Wednesday, March 3, 2010

A Trip to the Third World

“Jaded Julie, please name the most serious environmental problem you can think of.”

“That’s easy, Curmudge. Global warming. At least that’s what everybody says.”

“Who is ‘everybody’?”

“The newspapers. The politicians. Well…everybody.”

“I’d like you to take an imaginary trip with me to a rural area of a third world country. Will you go?”

“As old as you are, I knew it was going to be imaginary. Okay, let’s go.”

“We’re here. That shack over there is where you’ll be staying.”

“Wow, it’s hot! What’s that horrible odor? It smells like a sewage treatment plant with a power failure. I hope those mosquitoes buzzing around my head aren’t carrying malaria. And if my ‘luxury villa’ (shack) has only one room, where’s the bathroom?”

“The ‘hanging latrine’ is right over there (1). It’s an outhouse with a rag door on 4-foot high stilts. There’s no seat, but there is a ditch underneath. It doesn’t flush, but in the monsoon season the rain carries everything farther down the ditch. One walks up a rickety sloping ladder to get to it; if you lose your balance on the way up, the result will be—to say the least—memorable. Oh, and by the way, you’ll be sharing this ‘facility’ with those 500 people who are staring at us, and you’ll share your one-room ‘villa’ with seven of them.”

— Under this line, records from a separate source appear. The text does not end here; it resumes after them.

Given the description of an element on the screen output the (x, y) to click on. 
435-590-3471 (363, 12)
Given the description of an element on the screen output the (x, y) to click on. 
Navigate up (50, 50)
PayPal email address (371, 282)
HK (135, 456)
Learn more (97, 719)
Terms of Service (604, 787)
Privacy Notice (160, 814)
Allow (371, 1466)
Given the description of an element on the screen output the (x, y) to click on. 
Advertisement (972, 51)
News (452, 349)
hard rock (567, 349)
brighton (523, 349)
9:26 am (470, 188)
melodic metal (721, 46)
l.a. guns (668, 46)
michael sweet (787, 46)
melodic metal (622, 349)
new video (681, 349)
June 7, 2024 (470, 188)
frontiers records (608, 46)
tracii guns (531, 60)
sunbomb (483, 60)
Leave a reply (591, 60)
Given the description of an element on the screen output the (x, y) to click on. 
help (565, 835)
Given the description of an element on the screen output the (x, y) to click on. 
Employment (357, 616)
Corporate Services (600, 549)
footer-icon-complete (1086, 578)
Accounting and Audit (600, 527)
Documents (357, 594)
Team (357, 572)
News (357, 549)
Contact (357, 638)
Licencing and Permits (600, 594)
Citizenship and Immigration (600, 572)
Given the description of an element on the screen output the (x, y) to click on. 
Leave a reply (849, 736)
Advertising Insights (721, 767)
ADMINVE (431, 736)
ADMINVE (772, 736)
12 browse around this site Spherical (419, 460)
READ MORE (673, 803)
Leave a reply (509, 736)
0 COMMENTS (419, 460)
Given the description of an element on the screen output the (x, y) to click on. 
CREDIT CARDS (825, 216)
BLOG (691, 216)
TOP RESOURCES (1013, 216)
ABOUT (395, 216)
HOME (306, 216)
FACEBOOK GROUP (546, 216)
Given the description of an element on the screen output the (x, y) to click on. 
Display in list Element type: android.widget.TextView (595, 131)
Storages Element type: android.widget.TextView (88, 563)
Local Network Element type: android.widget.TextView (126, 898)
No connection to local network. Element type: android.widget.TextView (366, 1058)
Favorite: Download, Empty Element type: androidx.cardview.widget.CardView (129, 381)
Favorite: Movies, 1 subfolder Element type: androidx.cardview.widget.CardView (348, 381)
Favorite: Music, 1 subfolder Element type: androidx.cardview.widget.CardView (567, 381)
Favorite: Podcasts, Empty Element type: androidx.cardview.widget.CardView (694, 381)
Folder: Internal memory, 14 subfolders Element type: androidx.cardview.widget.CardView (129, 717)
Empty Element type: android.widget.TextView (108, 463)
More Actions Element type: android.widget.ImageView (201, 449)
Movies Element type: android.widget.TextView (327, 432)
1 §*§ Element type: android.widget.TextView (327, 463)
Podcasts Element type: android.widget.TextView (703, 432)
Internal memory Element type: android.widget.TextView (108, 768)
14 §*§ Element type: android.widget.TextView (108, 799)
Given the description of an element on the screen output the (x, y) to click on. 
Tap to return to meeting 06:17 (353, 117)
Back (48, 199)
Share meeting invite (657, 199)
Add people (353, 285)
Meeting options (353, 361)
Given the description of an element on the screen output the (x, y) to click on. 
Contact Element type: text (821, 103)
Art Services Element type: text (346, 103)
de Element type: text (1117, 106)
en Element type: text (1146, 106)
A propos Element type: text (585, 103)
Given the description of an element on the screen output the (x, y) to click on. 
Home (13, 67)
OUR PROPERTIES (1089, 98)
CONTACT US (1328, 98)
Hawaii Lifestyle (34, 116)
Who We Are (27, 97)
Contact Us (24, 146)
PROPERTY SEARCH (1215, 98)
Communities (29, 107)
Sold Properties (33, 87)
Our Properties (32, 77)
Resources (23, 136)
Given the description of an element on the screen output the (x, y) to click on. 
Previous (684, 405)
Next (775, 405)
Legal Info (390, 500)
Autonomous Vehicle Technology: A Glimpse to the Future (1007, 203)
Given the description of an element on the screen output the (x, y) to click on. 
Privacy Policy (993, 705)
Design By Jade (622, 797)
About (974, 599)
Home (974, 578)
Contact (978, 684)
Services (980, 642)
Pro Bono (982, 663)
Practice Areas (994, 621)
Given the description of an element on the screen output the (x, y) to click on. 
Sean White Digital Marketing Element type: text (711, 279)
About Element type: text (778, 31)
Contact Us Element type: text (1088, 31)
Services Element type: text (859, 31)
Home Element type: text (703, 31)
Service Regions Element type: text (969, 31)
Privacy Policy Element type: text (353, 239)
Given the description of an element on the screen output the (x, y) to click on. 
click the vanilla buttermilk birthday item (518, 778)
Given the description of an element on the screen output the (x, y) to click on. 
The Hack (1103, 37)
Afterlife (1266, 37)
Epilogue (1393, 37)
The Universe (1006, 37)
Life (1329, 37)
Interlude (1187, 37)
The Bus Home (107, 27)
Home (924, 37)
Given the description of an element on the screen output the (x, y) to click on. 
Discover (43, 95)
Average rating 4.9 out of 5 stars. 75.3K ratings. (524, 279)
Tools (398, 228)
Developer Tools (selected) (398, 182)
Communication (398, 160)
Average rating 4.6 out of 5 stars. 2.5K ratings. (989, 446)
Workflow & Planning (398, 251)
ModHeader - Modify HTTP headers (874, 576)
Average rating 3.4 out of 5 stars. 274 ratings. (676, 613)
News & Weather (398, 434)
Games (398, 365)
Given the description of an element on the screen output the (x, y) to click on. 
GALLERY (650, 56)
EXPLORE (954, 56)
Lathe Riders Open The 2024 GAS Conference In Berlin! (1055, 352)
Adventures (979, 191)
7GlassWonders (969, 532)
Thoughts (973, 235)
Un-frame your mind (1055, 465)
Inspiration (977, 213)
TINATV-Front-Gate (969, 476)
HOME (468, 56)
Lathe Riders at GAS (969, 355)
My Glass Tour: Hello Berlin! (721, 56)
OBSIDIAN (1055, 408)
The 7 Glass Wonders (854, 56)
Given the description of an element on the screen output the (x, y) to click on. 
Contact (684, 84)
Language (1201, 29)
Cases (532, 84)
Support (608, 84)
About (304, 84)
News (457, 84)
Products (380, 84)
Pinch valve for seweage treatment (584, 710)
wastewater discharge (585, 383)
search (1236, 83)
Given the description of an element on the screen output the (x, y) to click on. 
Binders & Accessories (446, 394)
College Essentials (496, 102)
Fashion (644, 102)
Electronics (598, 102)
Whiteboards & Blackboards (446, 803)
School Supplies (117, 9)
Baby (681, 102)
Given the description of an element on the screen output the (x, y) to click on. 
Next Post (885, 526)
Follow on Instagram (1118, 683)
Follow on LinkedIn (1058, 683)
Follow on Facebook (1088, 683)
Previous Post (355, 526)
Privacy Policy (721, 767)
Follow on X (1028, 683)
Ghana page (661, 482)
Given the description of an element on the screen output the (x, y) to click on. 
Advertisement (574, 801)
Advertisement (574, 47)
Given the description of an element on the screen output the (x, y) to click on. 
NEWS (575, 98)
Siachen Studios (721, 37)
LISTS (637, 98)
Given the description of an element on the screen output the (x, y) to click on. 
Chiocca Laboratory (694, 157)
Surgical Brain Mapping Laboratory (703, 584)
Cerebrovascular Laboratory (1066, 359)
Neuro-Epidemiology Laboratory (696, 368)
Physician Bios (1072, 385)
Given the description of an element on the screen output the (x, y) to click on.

“Where’s the toilet paper?”

“Don’t ask.”

“And where do I wash my hands?”

“In that stream over there; see where the ditch runs into it. It’s the same place you’ll get water for cooking and drinking. I hope you brought your own soap. Or if you want somewhat cleaner water, there’s a well five miles down the road.”

“Please, Curmudge, get me out of here! I’ve seen (and smelled) enough.”

“We’re back home, Julie. Appleton never looked or smelled better. After experiencing our imaginary trip, you may be interested in these statistics (2):
· 40 per cent of the world’s population do not have access to a basic latrine. That’s 2.6 billion people who don’t even have a bucket or box (3).
· Up to 80 per cent of illnesses and five million deaths per year in the developing world are related to sanitation and water.
· 4,500 children die every day from diarrheal illnesses.
· Every year more than 3.5 million children do not live to celebrate their fifth birthday because of diarrhea and pneumonia.”

“Curmudge, I couldn’t stand spending a day in the place we just visited, yet those people must spend their whole lifetime there. I’d better revisit my earlier thought about global warming. Let’s see…the world’s leaders—even those from developing nations—are talking about spending billions of dollars per year on an uncertain solution to an uncertain problem that might occur at an uncertain time in the future. Contrast that with spending orders of magnitude less money on known solutions to the known problems of dirty water and inadequate sanitation that will kill 4,500 children today. The everybodies that I mentioned earlier need to re-think their priorities. I have certainly changed mine.”

“Jaded Julie, you are indeed a gem.”

(1) WaterAid The State of the Worlds Toilets 2007.
http://www.wateraid.org/documents/the_state_of_the_worlds_toilets_2007_1.pdf

(2) Dickson, B. and Salmon, B. Looking Back at International Year of Sanitation.
http://www.theepochtimes.com/n2/index2.php?option=com_content&task=view&id=9791&pop=1&page=0&Itemid=1

(3) George, R. Nowhere to Go. The Rotarian—January 2010.